The narrow canal arrays were constructed in a slanting configuration for optimal solar exposure, the low side providing a minimum of 8 feet of clearance under the array and the high side reaching a minimum of 14 feet. The wide-span array featured an arched or peaked design, supported on seven I-beam trusses that span the canal, with a 14-foot clearance on each side.
Because the solar array foundations encroached on the canal access roads by anywhere from 2 to 5 feet in places, the banks of the canals were widened in certain locations, extending into the surrounding farmland – but always within the TID’s right of way, Penney said. The foundations extend into the ground between 15 and 18 feet deep – several feet deeper than the structures actually need, he explained, but deep enough to keep the arrays standing even if the surrounding bank is washed away.
Generating power
In a March 2022 article on ASCE’s Civil Engineering Source news website, a TID official predicted that the solar array project might generate as much as 5 megawatts of electrical power annually. But that was based on the expectation of a larger pilot test – installing solar arrays to cover as much as 8,000 linear feet of canals, Penney said. Instead, cost, constructability issues, and other factors led to roughly 1,700 linear feet of solar panels being installed, which can produce approximately 1.6 megawatts of electricity, he explained.

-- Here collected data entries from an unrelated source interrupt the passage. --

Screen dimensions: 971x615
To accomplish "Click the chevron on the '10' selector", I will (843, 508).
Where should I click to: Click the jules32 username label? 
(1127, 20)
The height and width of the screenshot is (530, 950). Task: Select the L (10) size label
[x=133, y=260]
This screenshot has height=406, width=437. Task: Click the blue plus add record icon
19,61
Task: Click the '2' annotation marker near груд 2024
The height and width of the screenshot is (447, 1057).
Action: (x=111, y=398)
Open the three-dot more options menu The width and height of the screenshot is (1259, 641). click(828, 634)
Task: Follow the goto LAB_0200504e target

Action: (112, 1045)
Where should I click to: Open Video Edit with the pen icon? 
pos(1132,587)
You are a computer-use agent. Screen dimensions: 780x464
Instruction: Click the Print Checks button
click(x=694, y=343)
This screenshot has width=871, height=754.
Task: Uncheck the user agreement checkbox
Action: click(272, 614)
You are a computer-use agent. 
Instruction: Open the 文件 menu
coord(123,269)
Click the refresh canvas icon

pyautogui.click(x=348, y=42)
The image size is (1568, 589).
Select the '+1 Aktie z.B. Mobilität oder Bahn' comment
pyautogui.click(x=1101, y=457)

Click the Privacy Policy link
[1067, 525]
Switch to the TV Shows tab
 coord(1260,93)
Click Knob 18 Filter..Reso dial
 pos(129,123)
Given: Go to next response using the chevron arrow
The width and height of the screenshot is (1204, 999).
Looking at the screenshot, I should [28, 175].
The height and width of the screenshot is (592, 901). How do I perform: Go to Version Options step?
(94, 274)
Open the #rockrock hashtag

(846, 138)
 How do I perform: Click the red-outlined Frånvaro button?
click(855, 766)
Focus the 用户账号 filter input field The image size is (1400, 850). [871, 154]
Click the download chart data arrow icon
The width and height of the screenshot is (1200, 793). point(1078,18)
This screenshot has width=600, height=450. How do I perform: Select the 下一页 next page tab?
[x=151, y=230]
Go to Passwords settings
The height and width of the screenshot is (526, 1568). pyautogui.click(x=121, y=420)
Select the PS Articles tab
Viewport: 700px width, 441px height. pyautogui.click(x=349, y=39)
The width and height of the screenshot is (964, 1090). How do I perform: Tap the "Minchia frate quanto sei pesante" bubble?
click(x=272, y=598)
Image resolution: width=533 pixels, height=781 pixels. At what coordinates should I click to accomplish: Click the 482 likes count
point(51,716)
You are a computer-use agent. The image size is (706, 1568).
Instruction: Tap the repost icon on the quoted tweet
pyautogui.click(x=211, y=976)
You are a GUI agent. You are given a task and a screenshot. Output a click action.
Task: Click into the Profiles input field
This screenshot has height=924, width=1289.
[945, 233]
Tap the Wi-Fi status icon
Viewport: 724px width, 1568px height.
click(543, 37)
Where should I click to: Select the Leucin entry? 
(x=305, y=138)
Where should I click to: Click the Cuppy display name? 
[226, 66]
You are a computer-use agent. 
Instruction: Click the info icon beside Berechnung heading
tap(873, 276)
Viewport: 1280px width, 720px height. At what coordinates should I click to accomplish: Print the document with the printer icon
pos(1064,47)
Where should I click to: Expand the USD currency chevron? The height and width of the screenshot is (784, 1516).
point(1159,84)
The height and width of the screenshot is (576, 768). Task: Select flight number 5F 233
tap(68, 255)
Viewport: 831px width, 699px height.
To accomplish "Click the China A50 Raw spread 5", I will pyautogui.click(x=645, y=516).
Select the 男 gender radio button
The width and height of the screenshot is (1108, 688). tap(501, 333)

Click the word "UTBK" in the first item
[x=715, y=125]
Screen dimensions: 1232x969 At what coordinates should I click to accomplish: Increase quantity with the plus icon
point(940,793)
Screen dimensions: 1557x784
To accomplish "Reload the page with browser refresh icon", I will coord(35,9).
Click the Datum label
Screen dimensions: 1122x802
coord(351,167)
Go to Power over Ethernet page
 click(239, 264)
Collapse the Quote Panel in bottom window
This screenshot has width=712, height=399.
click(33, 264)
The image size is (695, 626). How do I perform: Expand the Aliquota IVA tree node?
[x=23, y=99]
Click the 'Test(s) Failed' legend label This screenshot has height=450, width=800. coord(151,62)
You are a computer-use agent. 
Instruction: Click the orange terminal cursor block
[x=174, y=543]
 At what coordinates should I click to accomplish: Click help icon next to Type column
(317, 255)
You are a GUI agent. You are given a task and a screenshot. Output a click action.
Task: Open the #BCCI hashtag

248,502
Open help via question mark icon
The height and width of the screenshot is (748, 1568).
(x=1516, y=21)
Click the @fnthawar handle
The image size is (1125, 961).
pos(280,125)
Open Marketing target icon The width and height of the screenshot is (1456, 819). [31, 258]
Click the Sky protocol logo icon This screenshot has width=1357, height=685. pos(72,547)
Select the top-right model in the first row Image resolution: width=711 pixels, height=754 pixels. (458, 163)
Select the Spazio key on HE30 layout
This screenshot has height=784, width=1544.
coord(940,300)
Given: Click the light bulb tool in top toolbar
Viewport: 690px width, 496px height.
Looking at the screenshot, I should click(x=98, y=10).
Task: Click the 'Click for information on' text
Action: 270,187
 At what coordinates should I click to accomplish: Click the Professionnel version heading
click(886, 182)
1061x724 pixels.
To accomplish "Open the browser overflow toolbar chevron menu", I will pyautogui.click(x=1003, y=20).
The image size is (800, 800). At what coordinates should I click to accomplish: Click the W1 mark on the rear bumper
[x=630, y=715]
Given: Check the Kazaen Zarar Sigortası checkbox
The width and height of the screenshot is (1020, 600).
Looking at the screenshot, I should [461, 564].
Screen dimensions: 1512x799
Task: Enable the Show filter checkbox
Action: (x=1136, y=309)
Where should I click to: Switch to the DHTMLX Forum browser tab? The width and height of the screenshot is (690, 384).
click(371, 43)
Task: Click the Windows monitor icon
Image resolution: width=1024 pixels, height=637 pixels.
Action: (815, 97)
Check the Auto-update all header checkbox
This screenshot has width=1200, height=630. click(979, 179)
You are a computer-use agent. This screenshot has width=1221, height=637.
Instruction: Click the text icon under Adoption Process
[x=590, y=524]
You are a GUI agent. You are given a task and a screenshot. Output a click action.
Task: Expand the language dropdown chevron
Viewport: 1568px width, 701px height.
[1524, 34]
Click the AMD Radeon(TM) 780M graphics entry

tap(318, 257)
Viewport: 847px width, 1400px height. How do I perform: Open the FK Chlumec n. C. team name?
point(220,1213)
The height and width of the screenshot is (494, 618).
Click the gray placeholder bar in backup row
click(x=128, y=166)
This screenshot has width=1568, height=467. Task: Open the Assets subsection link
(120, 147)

The project also installed two 75-kilowatt iron-flow batteries at the narrow-span arrays to provide electricity for the hydraulic pumps at the regulating reservoir, especially at night when the arrays will not be generating power. The reservoir is designed to improve TID operations by capturing water that might otherwise spill into local rivers or get lost through various inefficiencies as it moves through the canals.
“This new irrigation regulating reservoir is at the center of our district,” Penney explained, where it can hold the water until there is increased demand downstream – saving potentially 10,000 acre-feet of water annually.
“So putting solar arrays near this facility that saves water, combined with the new renewable energy source, goes to the core of TID’s innovative spirit!” Penney declared. Noting that the district already gets requests for tours of its operations “from all over world,” Penney looks forward to now also being able “to showcase the arrays.”
Collecting data
Although it is “premature to draw any conclusions” about the performance so far of the solar array project, Penney said, “we have been collecting data that initially seems to be supporting” the UC Merced study, especially in terms of co-benefits. The arrays are producing the electrical power expected and “we are seeing reduced levels of evaporation and vegetative growth in the canals,” he explained.
To track and compare the evaporation rates and other information about the areas with and without the arrays, researchers from UC Merced have installed various instruments under the solar panels and in adjacent, uncovered parts of the canals. The basic pilot test will run through next June, Penney noted, but the solar panels will remain in place, generating power for decades, and he hopes that UC Merced’s team will continue collecting data even after the official conclusion of the study.
Penney does not believe it will be practical or cost-effective to cover every foot of every canal in California with solar panels. But in certain locations, especially remote, rural parts of the state, the arrays can provide power and other benefits much more effectively than, say, constructing 50 miles of new transmission lines. A local power source will also help smaller communities during wildfires, when more distant power sources might be shut down, Penney added.